Make transpose call stack size safe #83

rogeriochaves · 2017-09-25T00:01:48Z

With 10000 elements the transpose function start giving Maximum call stack size exceeded

Chadtech · 2017-11-25T23:08:06Z

This looks pretty good, but I am bench marking it as being ~x8 slower: https://ellie-app.com/kqXGQNgMBa1/1

Im not sure if its worth the trade off, but also, to be honest I am not sure how to weigh the performance hit with the stack safety.

zwilias · 2017-11-26T11:02:06Z

Here's an alternative, based on @rogeriochaves' implementation, that seems to outperform the current List.Extra implementation and is stack-safe.

https://ellie-app.com/68qqkSvkta1/3

The benchmarks test lists of size 10, 100, 1000 and 2000 where each sublist has between 0 and 200 integers. Flipping the comments on the two mains will run a very basic fuzz test.

At @eeue56's suggestion; an attempt to explain why there are 3 functions involved, how they make this fast and how they make this stack-safe.

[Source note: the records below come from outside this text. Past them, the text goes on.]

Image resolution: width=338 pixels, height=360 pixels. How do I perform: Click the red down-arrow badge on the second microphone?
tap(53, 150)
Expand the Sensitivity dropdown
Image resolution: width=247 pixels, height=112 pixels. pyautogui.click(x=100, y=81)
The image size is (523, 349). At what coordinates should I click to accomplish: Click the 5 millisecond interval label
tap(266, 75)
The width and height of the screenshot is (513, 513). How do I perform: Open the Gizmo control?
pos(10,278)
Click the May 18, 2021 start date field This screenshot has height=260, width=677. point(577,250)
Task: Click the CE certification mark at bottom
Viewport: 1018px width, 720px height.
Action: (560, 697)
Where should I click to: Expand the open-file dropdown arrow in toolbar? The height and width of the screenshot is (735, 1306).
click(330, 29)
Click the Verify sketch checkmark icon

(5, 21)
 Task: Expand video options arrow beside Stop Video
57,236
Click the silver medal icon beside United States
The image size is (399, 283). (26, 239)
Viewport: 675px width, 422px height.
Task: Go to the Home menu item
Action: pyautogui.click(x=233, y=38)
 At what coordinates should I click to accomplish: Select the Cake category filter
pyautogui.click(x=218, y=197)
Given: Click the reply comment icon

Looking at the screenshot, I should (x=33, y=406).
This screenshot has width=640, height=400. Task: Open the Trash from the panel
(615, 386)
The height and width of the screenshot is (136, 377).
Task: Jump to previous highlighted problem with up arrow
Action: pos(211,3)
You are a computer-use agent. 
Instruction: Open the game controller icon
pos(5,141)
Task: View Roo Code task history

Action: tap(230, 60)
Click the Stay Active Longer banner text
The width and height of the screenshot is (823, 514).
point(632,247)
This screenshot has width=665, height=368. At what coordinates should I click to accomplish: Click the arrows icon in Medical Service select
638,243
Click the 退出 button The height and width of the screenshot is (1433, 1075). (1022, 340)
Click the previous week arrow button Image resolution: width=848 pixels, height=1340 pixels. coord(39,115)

From a birds eye perspective; the implementation works somewhat like this:

take the first element of every sublist, consing the resulting list to an accumulator
keep doing this until we run out of elements
when every sublist is empty, reverse the accumulator

Why an accumulator?

By using an accumulator rather than building up the result directly, as was done in the original code, we can put the recursive call in the tail position; meaning that the final expression to be evaluated is a call to the same function. When the Elm compiler sees a case where recursion happens in the tail call, it can compile that into a while loop. The resulting code doesn't actually recurse, which means the call-stack depth doesn't increase and the implementation is stack-safe.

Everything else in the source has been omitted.